The rest of the piece is equally amusing. In a note, Mr. Waters added, "In
our summer-dry California climate Iris unguicularis is very much at home.
It seems to flower most freely when fall rains are heaviest. This need for
water in fall is not mentioned much by writers on the subject, and may be a
factor in the difficulty some gardeners have with the iris in England."

Mary Ann King, a superb gardener in London, Arkansas, told the newsletter
that her clump "is planted on the 45-degree slope above my house on typical
Arkansas hillside rocky soil. It does get sun from 10 a.m. to 3 p.m. from
about May to October, then it mostly gets full sun from November to April.
I never water it, never feed it, never hardly weed it and still it seldom
fails to do the job of brightening the dreary days of winter."

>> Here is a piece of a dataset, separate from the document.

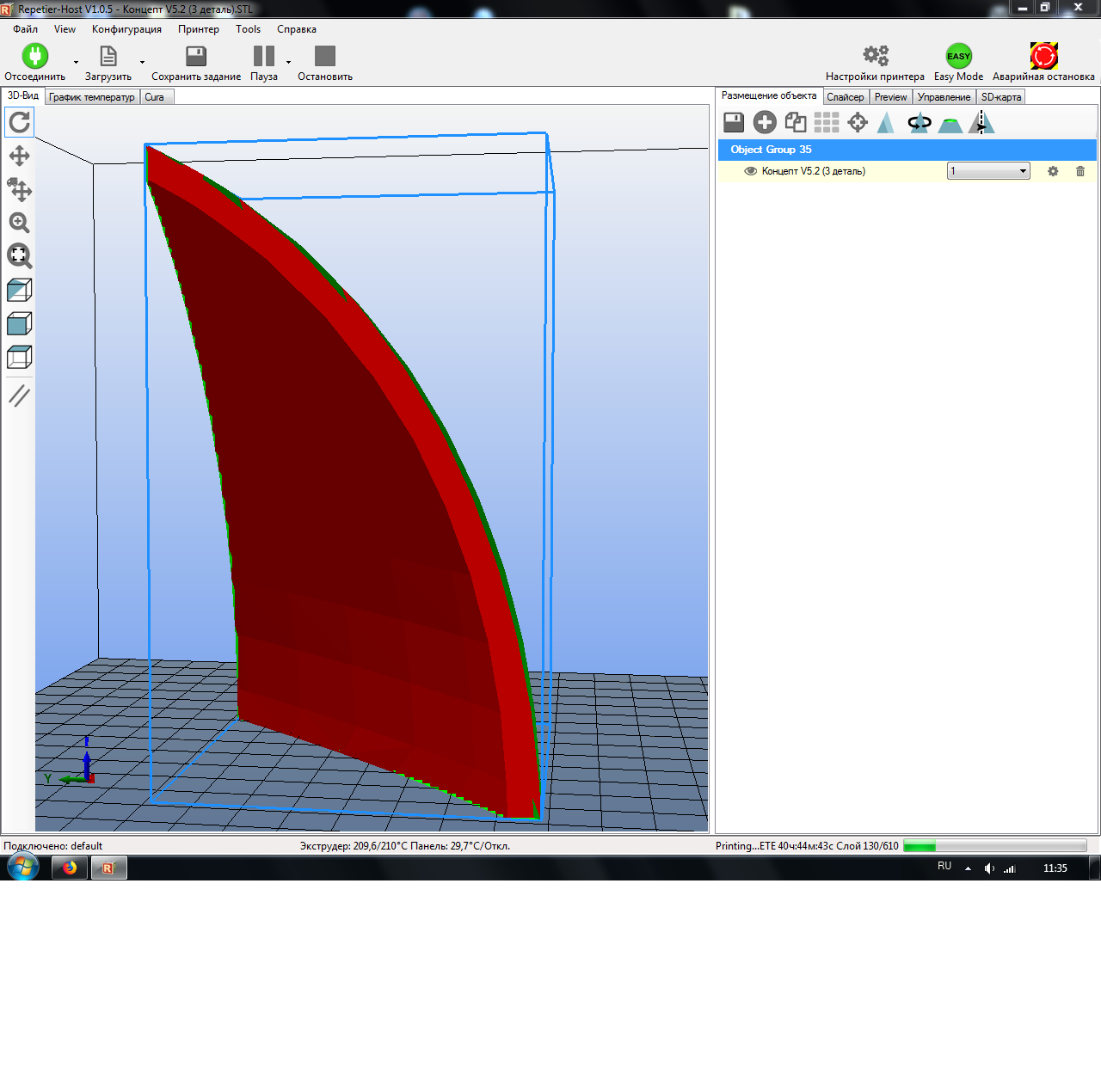Open the copies count dropdown showing 1
The height and width of the screenshot is (1092, 1101).
coord(1022,170)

Janet Murphy, past president of the Fort Worth Iris Society in Texas,
described performance of three different cultivars she'd bought from
various sources. All three bore poorly until she'd had them about four
years. Interestingly, she has them in the same bed with her Louisianas, and
yet they're doing OK. Possibly her home soil there is rather alkaline to
start. But what is it Clarence Mahan says, "No absolutes"?

Mrs. Murphy told our newsletter: "I agree that they like to be
well-established before they will bloom successfully. I have them planted
in a protected area, in a raised bed on the east side of the house facing
south along the back wall of my garage which protects them from the north
winds and reflects the heat of the winter sun. I had tried them in a bed on
the west side of the house at first without success. Wayside replaced them.
These winter iris don't get any special treatment from me. I also have
Louisiana irises in this bed so they get quite a bit of water during the
spring and acid fertilizer a couple of times each year."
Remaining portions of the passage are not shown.